» **ABOUT THIS EXERCISE**: Begin at the line containing "Screen dimensions: 640x364" and give again every line to the end of the records, exactly, without the pictures.

━━━━━━━━

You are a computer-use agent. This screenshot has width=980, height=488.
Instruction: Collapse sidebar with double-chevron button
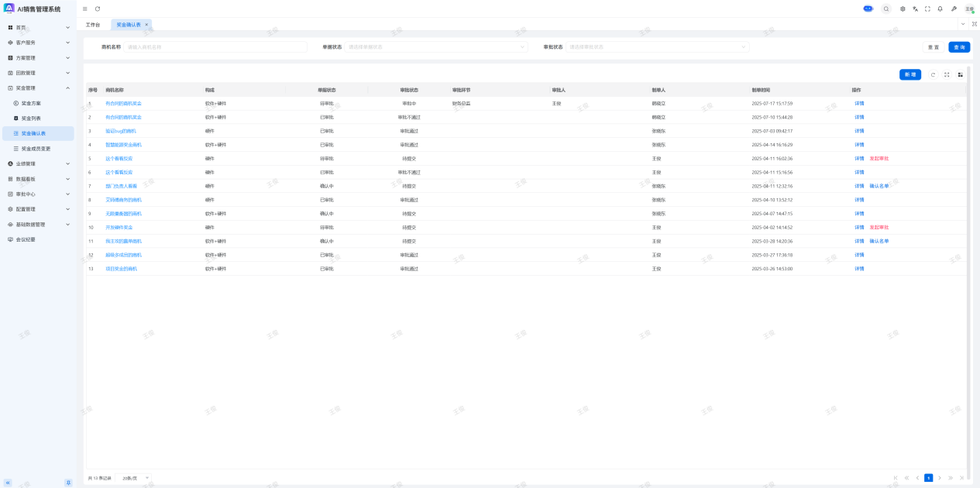pyautogui.click(x=8, y=482)
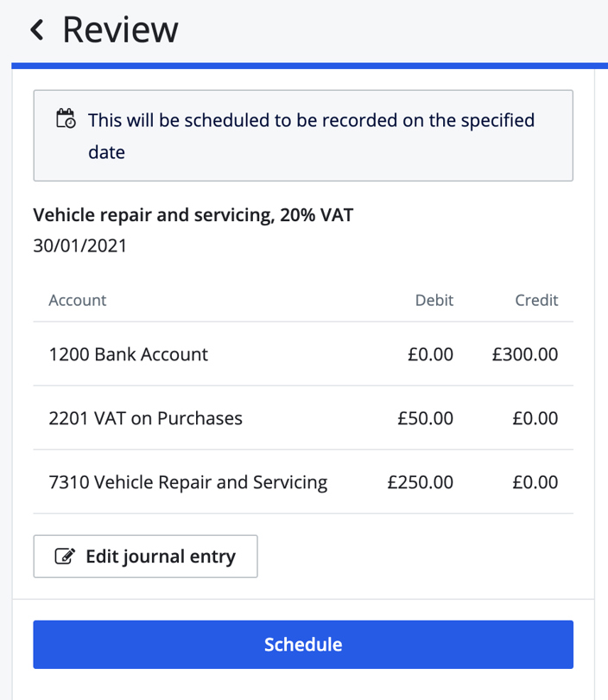
Task: Click the back arrow to leave Review screen
Action: [36, 29]
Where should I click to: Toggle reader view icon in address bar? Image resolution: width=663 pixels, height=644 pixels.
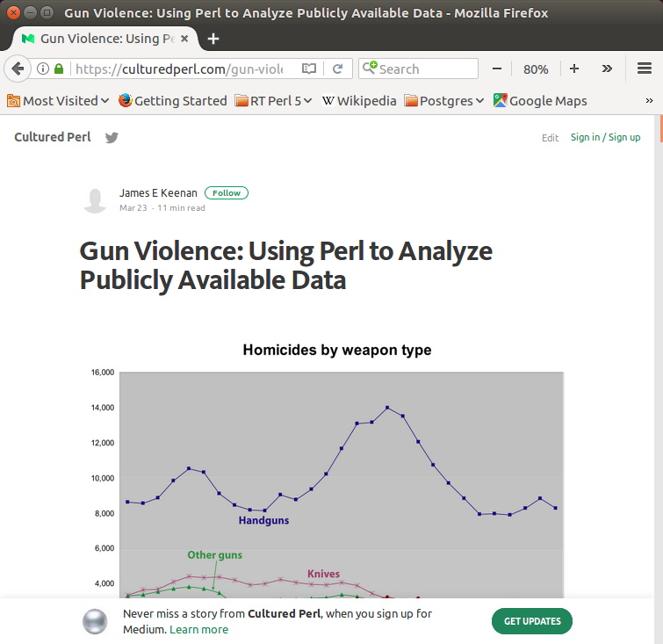[309, 69]
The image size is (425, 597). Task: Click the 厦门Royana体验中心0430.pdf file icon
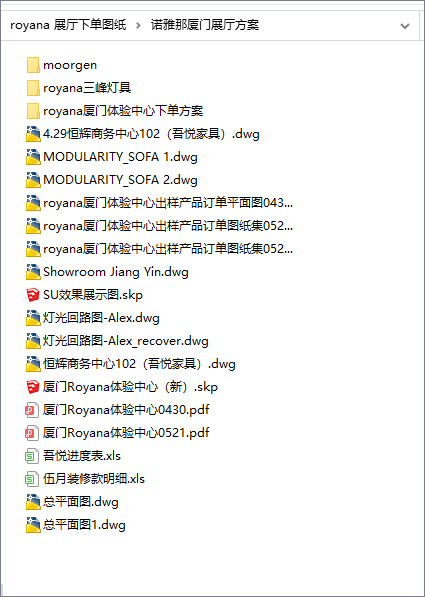(32, 410)
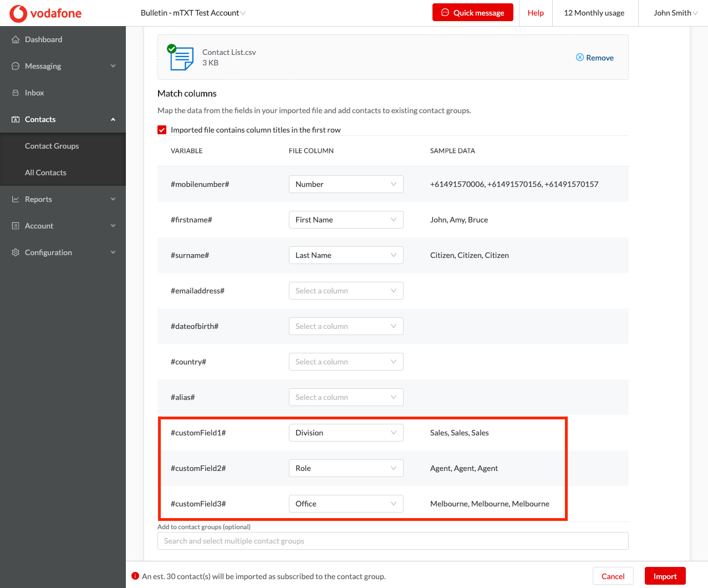Expand the column selector for #emailaddress#

(x=346, y=291)
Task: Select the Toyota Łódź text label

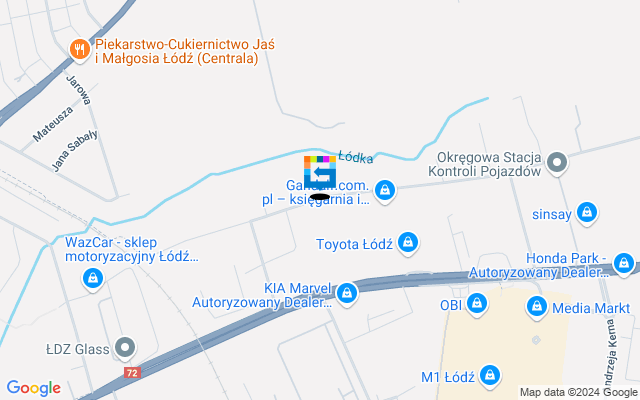Action: pos(354,244)
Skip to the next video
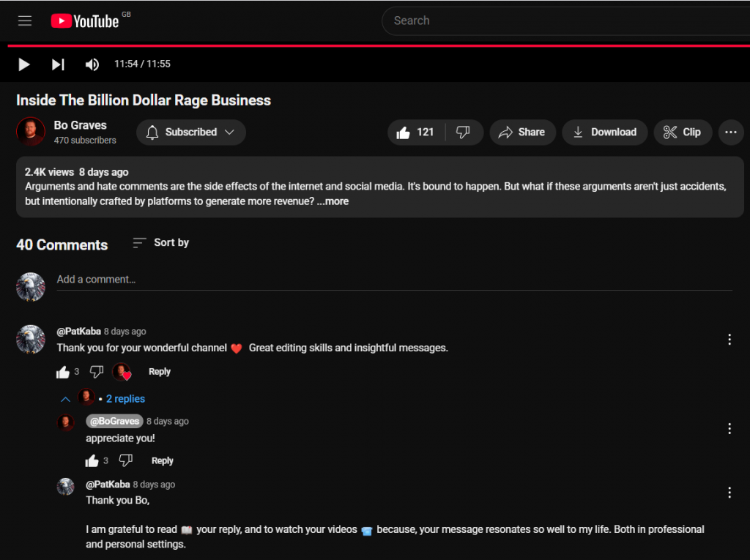 [58, 64]

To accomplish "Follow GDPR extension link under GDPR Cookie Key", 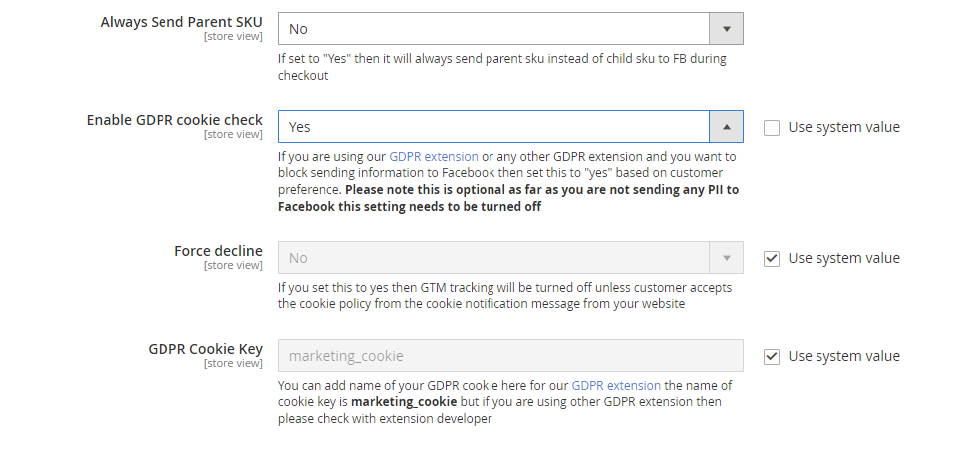I will (616, 385).
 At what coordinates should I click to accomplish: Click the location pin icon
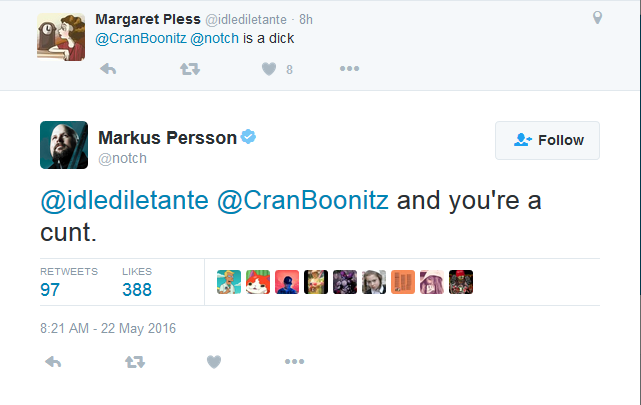pyautogui.click(x=597, y=18)
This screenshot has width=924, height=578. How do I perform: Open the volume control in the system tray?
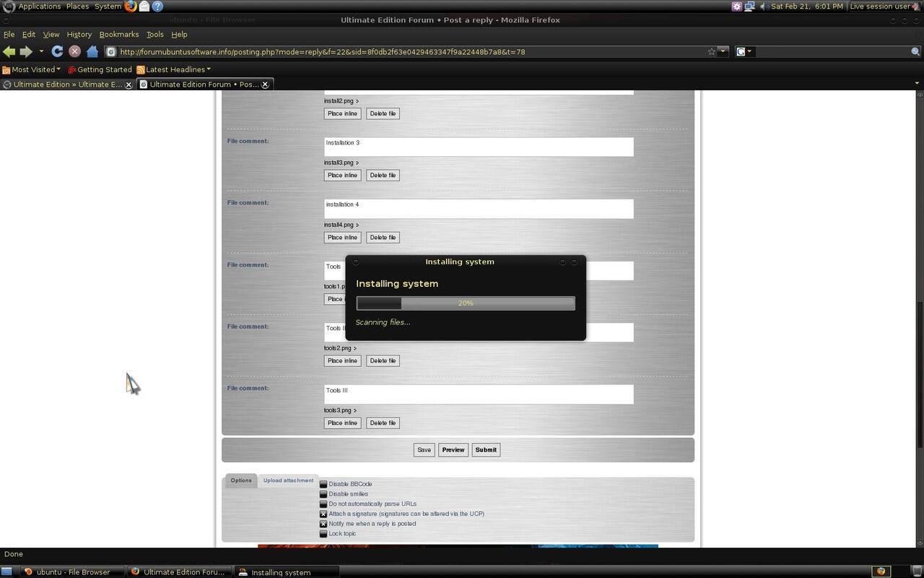[x=764, y=7]
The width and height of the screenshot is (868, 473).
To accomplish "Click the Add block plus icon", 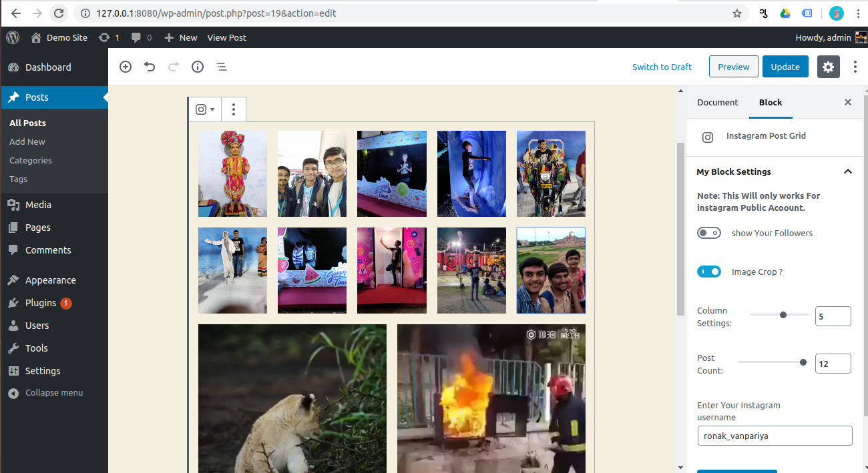I will (x=126, y=67).
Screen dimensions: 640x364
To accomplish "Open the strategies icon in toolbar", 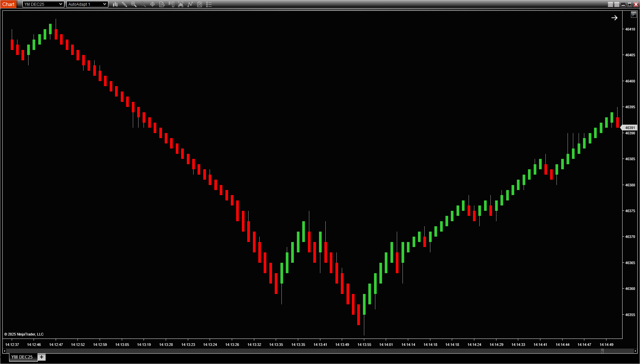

━━━━━━━━

» **ANSWER**:
Screen dimensions: 640x364
To accomplish "Open the strategies icon in toolbar", 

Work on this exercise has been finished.